• **STATED EXERCISE**:
Which lines in the items below contain the word "yellow"? Gather every such line and copy it out.

• **DATA TO USE**:
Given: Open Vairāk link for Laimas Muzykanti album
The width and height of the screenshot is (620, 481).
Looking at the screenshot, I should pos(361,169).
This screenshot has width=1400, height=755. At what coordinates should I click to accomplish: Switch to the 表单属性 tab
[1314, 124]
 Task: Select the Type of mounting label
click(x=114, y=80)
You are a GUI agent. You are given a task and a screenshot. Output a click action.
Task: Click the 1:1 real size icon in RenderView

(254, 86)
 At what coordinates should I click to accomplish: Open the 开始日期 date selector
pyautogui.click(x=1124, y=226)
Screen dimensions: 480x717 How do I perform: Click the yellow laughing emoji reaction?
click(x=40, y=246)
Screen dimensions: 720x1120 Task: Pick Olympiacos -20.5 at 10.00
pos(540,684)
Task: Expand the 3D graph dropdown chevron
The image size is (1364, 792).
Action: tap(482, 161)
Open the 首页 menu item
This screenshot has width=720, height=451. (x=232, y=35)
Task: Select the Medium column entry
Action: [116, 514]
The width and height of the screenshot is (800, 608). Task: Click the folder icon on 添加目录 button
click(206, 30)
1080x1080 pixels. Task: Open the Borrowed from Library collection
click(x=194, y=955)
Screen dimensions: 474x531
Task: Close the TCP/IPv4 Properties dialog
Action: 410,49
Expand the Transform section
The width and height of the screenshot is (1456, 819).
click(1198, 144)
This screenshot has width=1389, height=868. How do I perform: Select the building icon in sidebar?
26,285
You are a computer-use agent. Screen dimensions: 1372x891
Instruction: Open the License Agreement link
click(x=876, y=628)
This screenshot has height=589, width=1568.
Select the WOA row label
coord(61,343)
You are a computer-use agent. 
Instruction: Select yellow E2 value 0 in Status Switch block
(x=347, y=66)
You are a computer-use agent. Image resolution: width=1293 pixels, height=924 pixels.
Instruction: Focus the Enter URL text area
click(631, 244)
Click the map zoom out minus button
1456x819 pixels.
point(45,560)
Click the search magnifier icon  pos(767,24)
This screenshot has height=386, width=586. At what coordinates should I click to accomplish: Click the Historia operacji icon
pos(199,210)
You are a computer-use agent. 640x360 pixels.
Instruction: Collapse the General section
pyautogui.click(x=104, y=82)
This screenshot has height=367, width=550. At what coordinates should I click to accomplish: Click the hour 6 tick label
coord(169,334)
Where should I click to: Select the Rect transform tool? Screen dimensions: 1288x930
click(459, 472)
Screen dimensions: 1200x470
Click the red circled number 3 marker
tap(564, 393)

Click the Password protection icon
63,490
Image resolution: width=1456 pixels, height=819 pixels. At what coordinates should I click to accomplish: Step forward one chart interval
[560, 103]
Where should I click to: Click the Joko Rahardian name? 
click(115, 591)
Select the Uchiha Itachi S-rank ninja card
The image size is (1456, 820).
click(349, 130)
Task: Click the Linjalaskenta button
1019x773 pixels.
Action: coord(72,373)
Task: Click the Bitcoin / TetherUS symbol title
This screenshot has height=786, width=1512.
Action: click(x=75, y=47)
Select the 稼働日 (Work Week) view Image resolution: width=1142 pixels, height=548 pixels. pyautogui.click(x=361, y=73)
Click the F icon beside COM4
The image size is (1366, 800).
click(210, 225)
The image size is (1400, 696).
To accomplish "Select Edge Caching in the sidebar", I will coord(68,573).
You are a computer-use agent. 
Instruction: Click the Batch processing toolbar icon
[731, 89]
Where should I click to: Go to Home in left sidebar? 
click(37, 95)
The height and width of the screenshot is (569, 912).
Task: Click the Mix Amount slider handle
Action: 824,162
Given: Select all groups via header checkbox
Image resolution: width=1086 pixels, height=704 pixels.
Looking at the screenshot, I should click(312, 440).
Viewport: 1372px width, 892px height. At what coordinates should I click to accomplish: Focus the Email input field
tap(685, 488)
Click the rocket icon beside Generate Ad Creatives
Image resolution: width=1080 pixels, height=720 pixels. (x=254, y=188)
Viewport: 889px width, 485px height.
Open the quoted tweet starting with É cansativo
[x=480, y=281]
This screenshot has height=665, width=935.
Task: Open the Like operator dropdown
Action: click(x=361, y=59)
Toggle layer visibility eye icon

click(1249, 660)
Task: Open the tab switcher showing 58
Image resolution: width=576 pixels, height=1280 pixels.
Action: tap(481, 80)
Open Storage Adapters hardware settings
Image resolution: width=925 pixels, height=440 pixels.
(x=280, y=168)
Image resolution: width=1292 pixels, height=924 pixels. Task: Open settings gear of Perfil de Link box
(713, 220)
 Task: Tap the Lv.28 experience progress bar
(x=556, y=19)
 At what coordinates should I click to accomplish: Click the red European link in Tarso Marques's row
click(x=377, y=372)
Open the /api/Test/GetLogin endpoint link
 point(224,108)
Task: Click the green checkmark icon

• **TASK ANSWER**:
Screen dimensions: 480x717 How do I perform: Click the yellow laughing emoji reaction?
Instruction: Select yellow E2 value 0 in Status Switch block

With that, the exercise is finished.